Libertango in F
Libertango in F
Astor Piazzolla compuso 'Libertango' en 1974 en Milán y publicó el álbum homónimo; es el tango más grabado del siglo XX, con versiones de Carlos Santana, Yo-Yo Ma, Grace Jones y miles de otros artistas. El título une 'libertad' y 'tango': Piazzolla liberó el tango de los salones y lo llevó a las salas de concierto. El ostinato Am-Dm-E7 es hipnótico, pulsante, imposible de ignorar — el tango como organismo vivo que no para.
Libertango in F
F major is the gateway to barre chords. While F itself requires a full barre at fret 1, the remaining diatonic chords (C, Dm, Am, G, Bb) mix open and barre shapes. The open high E acts as Fmaj7's seventh, adding unexpected richness. F is a intermediate-level key on guitar because the open high E string is the major seventh of F, creating a lush Fmaj7 resonance even in basic shapes, but the F barre chord itself is the first big hurdle for beginners.
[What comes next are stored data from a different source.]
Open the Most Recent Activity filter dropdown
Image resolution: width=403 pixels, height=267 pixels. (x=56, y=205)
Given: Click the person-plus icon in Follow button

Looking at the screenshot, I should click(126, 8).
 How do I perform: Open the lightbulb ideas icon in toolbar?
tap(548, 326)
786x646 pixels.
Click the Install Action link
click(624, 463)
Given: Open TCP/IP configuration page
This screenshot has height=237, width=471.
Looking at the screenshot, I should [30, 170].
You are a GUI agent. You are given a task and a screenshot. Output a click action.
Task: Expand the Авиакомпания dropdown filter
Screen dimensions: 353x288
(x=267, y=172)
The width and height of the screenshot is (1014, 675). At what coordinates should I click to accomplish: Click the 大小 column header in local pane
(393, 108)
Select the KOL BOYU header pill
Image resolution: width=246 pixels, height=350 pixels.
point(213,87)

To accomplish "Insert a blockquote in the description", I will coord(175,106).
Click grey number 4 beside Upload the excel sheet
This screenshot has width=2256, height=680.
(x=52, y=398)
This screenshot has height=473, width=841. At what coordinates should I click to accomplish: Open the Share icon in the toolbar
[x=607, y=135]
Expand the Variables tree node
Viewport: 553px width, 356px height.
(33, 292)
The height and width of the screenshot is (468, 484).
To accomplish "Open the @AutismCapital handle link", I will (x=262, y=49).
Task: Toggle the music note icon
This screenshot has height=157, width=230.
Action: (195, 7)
This key mixes open and barre shapes, making it a good intermediate challenge that builds fretboard fluency.
Voice Leading
The bass line moves through F to A# (ascending perfect fourth), A# to C (ascending whole step), C to C# (ascending half step), C# to D# (ascending whole step), D# to C (descending minor third). A half-step bass movement creates a strong leading-tone pull that demands resolution. The predominantly stepwise bass motion creates smooth, connected voice leading. When the progression loops, the bass returns from C to F by perfect fourth.
Scales for Improvisation
F major pentatonic works because every note is either a chord tone or a safe passing tone — there are no avoid notes. For soloing, this means you can play freely without clashing. Over dominant seventh chords, F Mixolydian adds the flat seventh for an authentic blues-rock edge.